第7話


 話を終えた店長がピースを咥えると、そうすると知っていたかのように鰐が手を伸ばし火を付けた。そしてあたしを見ると、俺の事は代表と呼べ、と言って笑った。

 お前がクソ真面目かつクソ忠実だって事は俺からよく店長に伝えておいたからよ、そう続けるとようこそアンクへと言い残し出て行った。


 あたしの涙はすっかり乾いていて、店長に鏡見て来いと言われてしまった。メイクポーチを引っ掴むと事務所を出てトイレにかけ込み、自分の顔を見て悲鳴をあげた。

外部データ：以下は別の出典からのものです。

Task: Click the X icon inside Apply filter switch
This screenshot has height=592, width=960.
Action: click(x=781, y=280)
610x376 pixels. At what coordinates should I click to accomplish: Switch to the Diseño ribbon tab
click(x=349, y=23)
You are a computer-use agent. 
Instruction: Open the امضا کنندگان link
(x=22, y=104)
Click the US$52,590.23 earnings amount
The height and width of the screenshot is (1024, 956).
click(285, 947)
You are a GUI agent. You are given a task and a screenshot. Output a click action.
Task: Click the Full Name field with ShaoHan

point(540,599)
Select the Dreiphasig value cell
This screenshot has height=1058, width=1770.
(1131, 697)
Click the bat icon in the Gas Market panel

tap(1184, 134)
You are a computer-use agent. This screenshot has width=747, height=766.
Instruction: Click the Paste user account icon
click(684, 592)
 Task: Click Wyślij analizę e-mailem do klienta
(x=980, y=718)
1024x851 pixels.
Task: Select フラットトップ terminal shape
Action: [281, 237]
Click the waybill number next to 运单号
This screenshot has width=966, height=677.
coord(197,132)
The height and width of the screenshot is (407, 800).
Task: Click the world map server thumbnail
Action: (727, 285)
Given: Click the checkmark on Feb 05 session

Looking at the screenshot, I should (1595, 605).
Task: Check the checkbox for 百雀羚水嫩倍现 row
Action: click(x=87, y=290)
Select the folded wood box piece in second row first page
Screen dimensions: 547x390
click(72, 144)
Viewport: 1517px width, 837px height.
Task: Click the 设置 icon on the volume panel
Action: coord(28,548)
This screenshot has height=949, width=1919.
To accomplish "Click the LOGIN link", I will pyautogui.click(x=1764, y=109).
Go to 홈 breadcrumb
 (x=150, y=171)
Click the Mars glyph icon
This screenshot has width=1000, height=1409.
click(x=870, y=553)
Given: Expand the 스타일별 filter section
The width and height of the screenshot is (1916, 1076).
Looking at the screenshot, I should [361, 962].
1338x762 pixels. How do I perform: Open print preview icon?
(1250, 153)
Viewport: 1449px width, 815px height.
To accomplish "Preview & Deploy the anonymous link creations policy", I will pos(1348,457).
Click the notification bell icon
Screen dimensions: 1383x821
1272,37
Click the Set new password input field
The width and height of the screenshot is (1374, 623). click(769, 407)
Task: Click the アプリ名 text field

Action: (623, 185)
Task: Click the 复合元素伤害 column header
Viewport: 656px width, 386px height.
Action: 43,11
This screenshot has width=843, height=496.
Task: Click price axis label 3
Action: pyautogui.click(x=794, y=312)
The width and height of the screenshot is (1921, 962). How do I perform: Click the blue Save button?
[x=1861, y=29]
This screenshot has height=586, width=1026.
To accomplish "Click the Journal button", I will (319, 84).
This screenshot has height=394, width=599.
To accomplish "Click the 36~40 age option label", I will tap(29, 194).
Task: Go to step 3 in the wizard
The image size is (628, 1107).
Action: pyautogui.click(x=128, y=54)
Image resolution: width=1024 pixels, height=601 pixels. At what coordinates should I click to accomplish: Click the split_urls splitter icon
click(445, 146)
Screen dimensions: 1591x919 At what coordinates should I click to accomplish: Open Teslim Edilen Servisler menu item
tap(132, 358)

 これから本番だと丁寧に作り直した。鰐は本当に店の関係者で、なんならここのオーナーで、あたしは店長の信頼を失わずに済んだのだ。やる気が出た。


 事務所に戻ると店長は客と電話をしていた。

 丁寧に受話器を置くと、あたしを見て行けるか、と聞いた。もちろんイエスだ。


 今回指定された部屋は鰐と過ごしたレンタルルームではなかった。事務所の徒歩圏内にいくつか提携があるそうだ。知らなかった。


 道順を聞くと荷物を持って事務所を出た。 

 張り切って階段を駆け下りると、上から店長に呼び止められた。店長は階段をゆっくり降りてきて、何も言わずあたしのミニトートに何か付けた。


 お守りかキーホルダーだと思ったのに、それはあまりにも普通の防犯ブザーだった。リアクションに困り店長を見上げた。


「見えるよう付けとけ。お前みたいなやつには持たす事にしている。引っ張っても鳴らないフェイクだから有事には叫べ。あいつみたいな男は、蹴り上げたって構わない」


 返事を待たず事務所に戻ってしまった。

 あたしは複雑な気持ちで鳴らないブザーを撫でた。可愛くないけど、付けておこうと思った。